Fahnen und Konterfeis rund um Länder und Führer des Altkommunismus gehören zum Stadionbild. So ist es wohl auch nicht verwunderlich, dass ich bei der Online-Bestellung meines Tickets die „German Democratic Republic“ als Herkunftsland angeben kann. Naja, und spätestens als die gesamte „CURVA NORD“ geschlossen „Bella Ciao“ singt, habe ich mehr als eine Träne im Knopfloch. Da ist längst vergessen, dass der AS Livorno komplett in Weinrot spielt – Der Reihe nach:
Per Regio lasse ich mich von Campiglia Marittima ins 70km entfernte Livorno fahren. 2,5 Stunden vor Anpfiff komme ich dort an, und halte das für einen ausgezeichneten Vorlauf. Das mir dieser zusehens unter der Uhr wegschmelzen wird, kann ich auf dem Bahnhof noch nicht wissen. Ich laufe Richtung Stadion – bisschen Stadt ansehen nebenbei, denke ich – aber zu sehen gibt es recht wenig (Umgehungsstraßen), und da ist die erste Stunde schon futsch.
Fans sind in den Momenten meiner Wanderung nicht auszumachen. Der Erste, ein Ultra, läuft mir zwei Ecken vorm Stadion über den Weg. An seine Fersen hänge ich mich. Und da liegt es, das „Stadio Armando Picchi“ – eine voll abgeranzte Schüssel! Bröckelnde Fassaden, schmuddelig, punkig – ein Traum, einfach geil!! Das Personal am ersten Tor verweigert mir jedoch den Eintritt. Ich habe nur einen Ausdruck dabei, der in ein echtes Ticket getauscht werden muß – eine Odyssee beginnt, ich muß zur gegenüberliegenden Stadionseite, so verstehe ich.
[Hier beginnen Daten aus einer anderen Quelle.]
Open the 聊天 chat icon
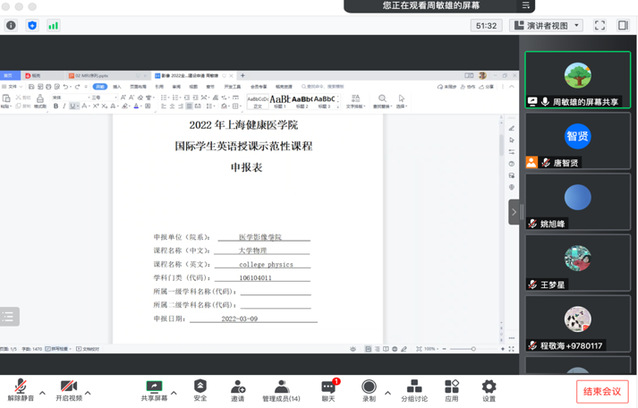This screenshot has height=408, width=638. tap(328, 390)
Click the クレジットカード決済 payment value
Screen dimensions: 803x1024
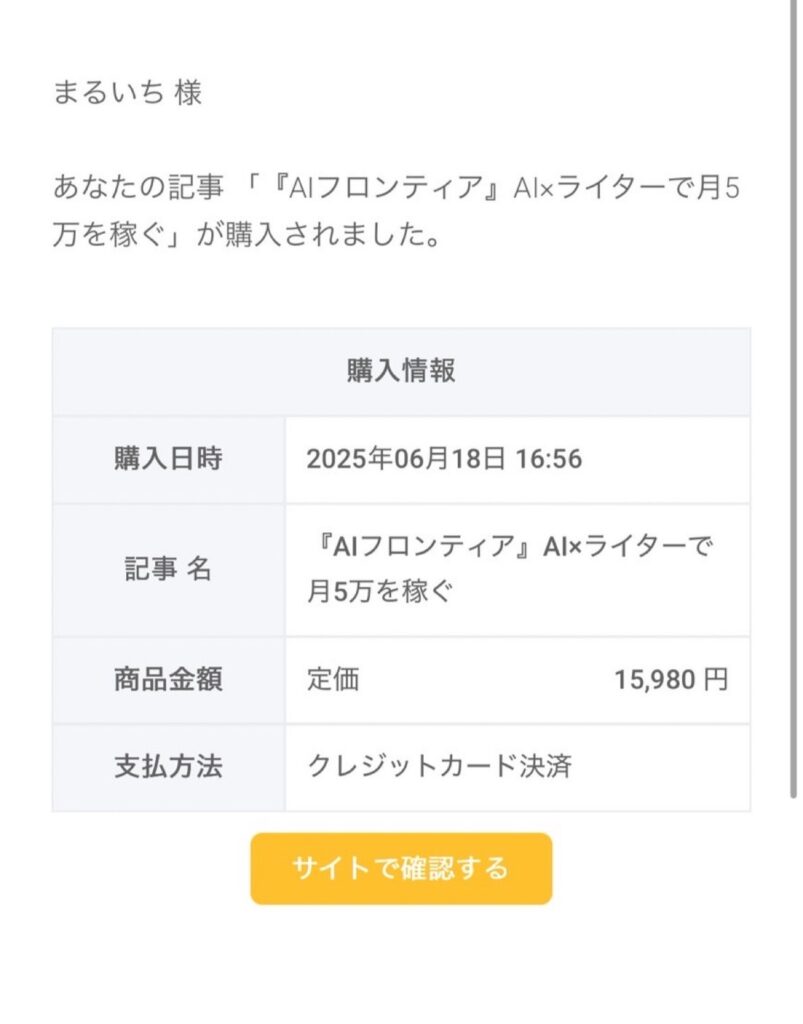pyautogui.click(x=439, y=766)
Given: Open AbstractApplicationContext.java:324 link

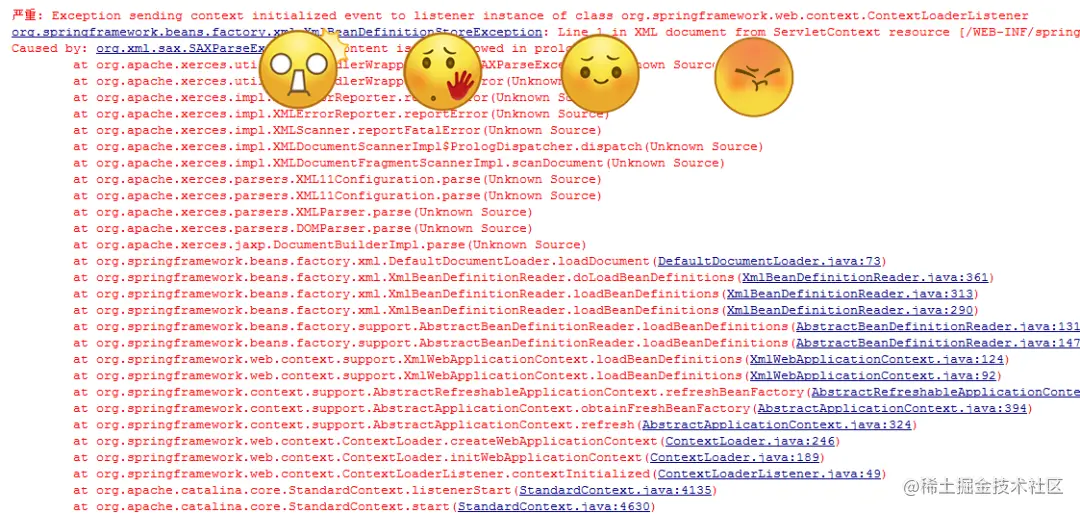Looking at the screenshot, I should coord(777,425).
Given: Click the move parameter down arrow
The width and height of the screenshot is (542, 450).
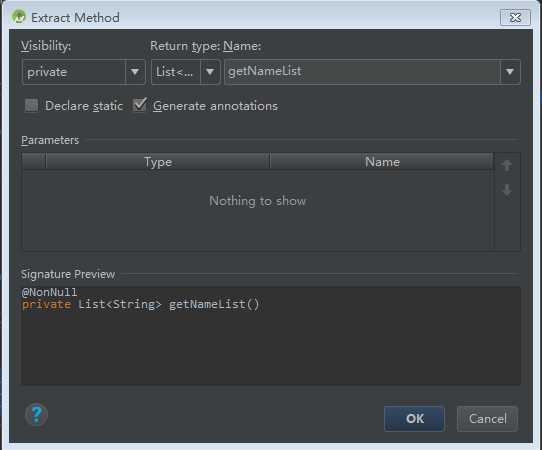Looking at the screenshot, I should [506, 190].
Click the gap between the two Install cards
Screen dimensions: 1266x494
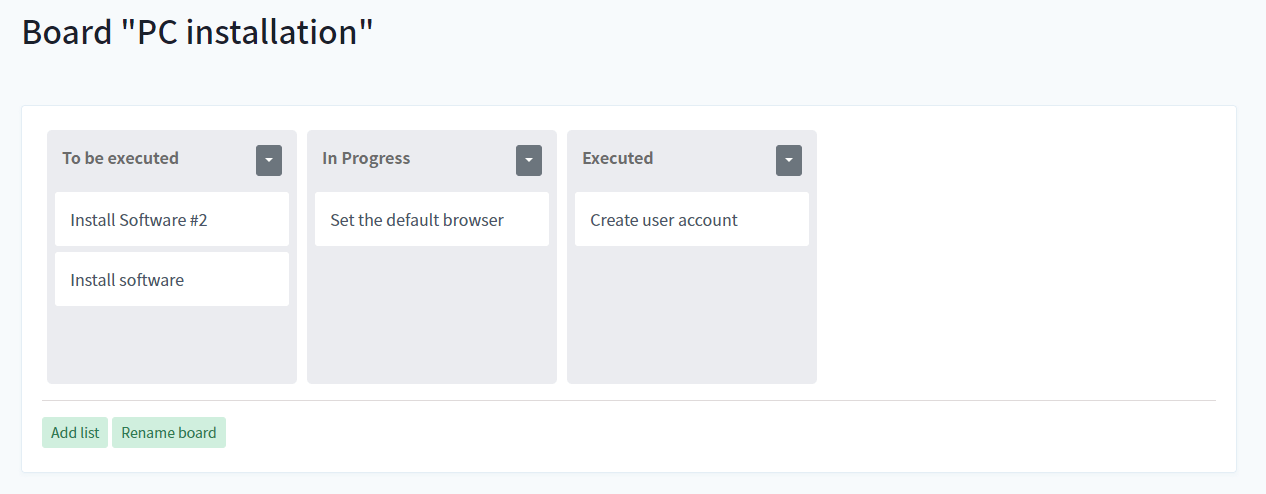(171, 249)
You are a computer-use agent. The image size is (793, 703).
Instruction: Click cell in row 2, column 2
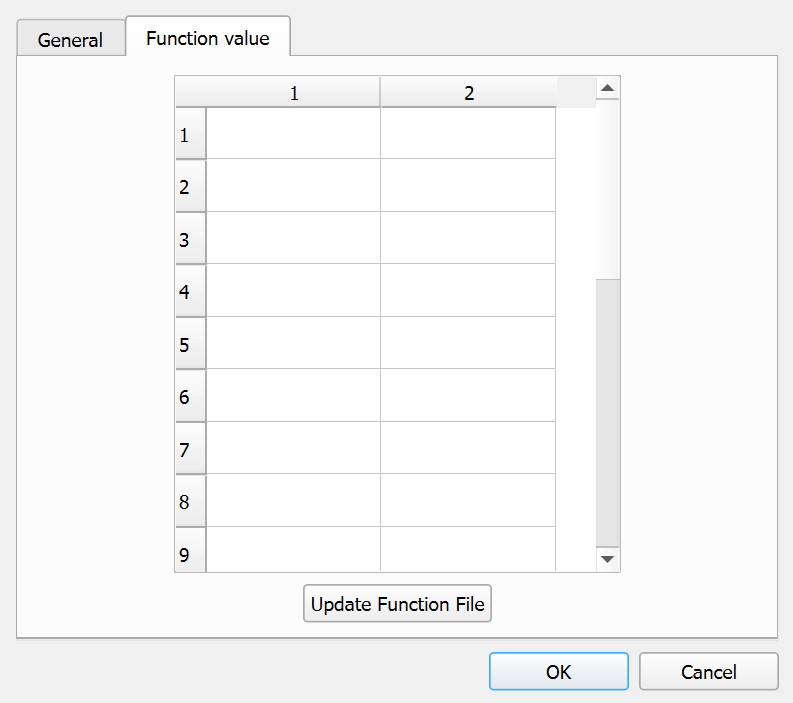pos(468,186)
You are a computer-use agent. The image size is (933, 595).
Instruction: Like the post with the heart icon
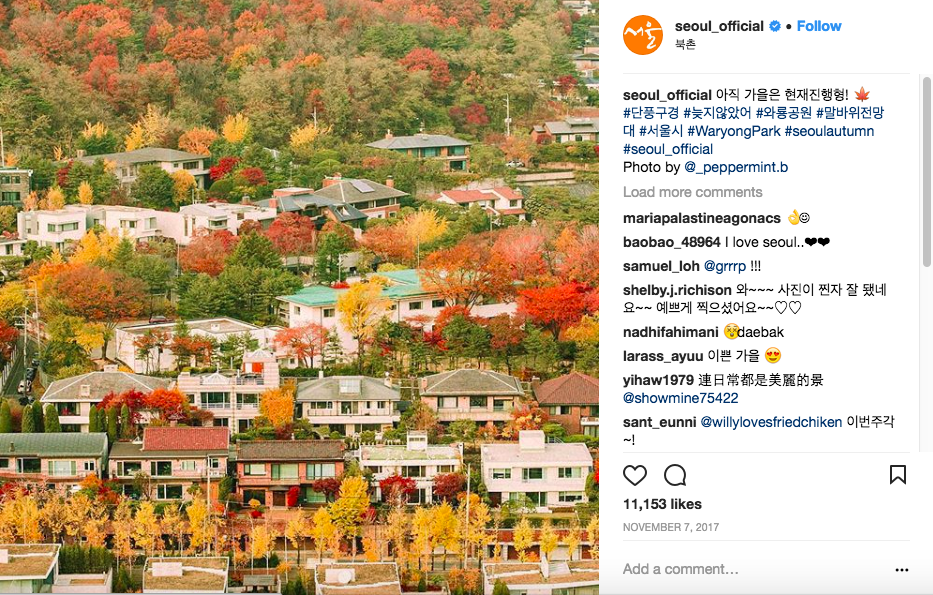634,475
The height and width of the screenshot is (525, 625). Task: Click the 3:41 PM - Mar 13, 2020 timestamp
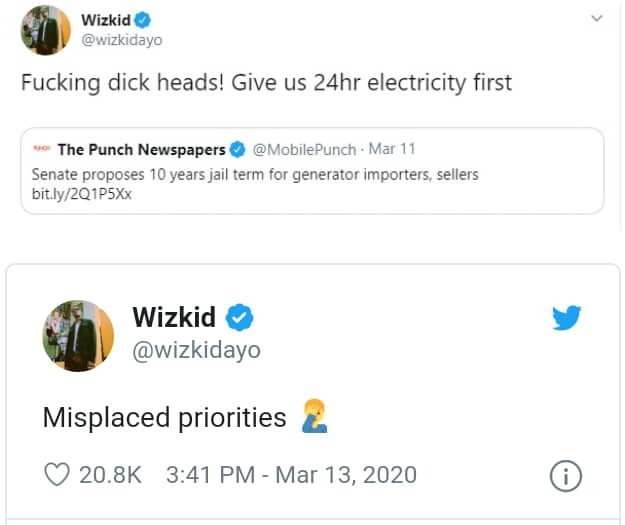(289, 474)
Einfach das Stadion umrunden, ist aber unmöglich.
Zu verwinkelt die Straßen rundum, zu hoch die Außenabsperrungen um die einzelnen Blöcke. Durch eine Nebenstraße gelange ich zum Hauptportal des Stadions. Das ist gut renoviert, aber nur über seine Breite. Ich mache ein Foto, da kommt schon ein Offizieller, und fragt mich nach meiner Akkreditierung. Ich bin Tourist, sage ich. Er zeigt in Richtung einer hohlen Gasse, durch die er mich jetzt gerne und schnell verschwinden sehen möchte. OK, also Fotos machen mag man hier nicht so sehr.
Nach einem weiteren Kilometer im ZickundZack, finde ich endlich den Container, in dem mein Ausdruck gegen ein offizielles Ticket getauscht wird. Noch 30 Minuten bis Anpfiff, und ganz gerührt halte ich einen Umschlag in der Hand, der mit meinem Namen in Handschrift versehen ist – Toll! – darin mein Ticket.
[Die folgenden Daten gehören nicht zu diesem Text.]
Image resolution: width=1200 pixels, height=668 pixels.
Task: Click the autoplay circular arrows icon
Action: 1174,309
Die Schlange am eigentlichen Stadioneinlass ist nicht sehr lang – keine Leibesvisitation! So runtergekommen das Stadion, die Drehkreuze sind es nicht. Ohne Strichcode vom Ticket und den passenden Ausweis zum Namen auf dem Ticket geht hier nix, 100% personalisiert. Da bleibste draußen, bei der kleinsten Unstimmigkeit. Hochsicherheit wohl. Einen Espresso später (es gibt auch Bier, aber keine Bratwurst), sitze ich auf meinem Platz. 10 min. to go! Ich kann es immer noch nicht glauben hier zu sein – Augen reiben! Ca. 7.000 – 8.000 Zuschauer würde ich tippen, keine Anzeigetafel, sehr viele Kinder!
Eine überaus angenehme Damenstimme (Christina Arbeit?), verkündet die Heimaufstellung. Was bei uns das „Fußballgott“, ist hier ein einfaches „Hejjjj“ – ähnlich dem „Oleee“ beim Stierkampf. Auf der Bank bei Livorno: Jonny Ferney Mosquera. Na, klingt doch fast wie bei Union vor einiger Zeit. Es gibt auch eine Art Hymne, zu deren Inhalt ich aber keine Angaben machen kann.
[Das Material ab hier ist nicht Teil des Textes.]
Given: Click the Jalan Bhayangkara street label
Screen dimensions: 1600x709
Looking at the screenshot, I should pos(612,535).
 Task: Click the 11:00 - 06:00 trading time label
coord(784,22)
Nun zum Spiel: Da kann ich nicht viel schreiben, zu sehr lenken mich die Dinge rechts und links ab. Na ist doch klar. Fakt ist: Ein sehr abwechlungsreiches Spiel – viele Offensivaktionen, kein Gemauer, gar nicht. Catania kommt besser aus den Startlöchern, macht aber nichts aus seinen vielen guten Möglichketen. Dann, ein Hoch und Runter zwischen Heim und Gast. Der Schiri wirkt fehl am Platze, ganz komisch irgendwie (Die Fans rundum nennen ihn „Bastardi“) – die Spieler protestieren natürlich typisch italienisch. Beim ersten Tor für Livorno (65. min – Paulinho) springe ich auf und schreie mir vor Freude, eine Faust in die Luft gestreckt, die Seele aus dem Leib. Ja, ne Affäre eben, oberflächlich zwar (es gibt nur Union), aber das ganz aufrichtig!! Rechts von mir brüllt einer „Pressa! Pressa!“ – nachlegen wohl. Seine Rufe werden erhört.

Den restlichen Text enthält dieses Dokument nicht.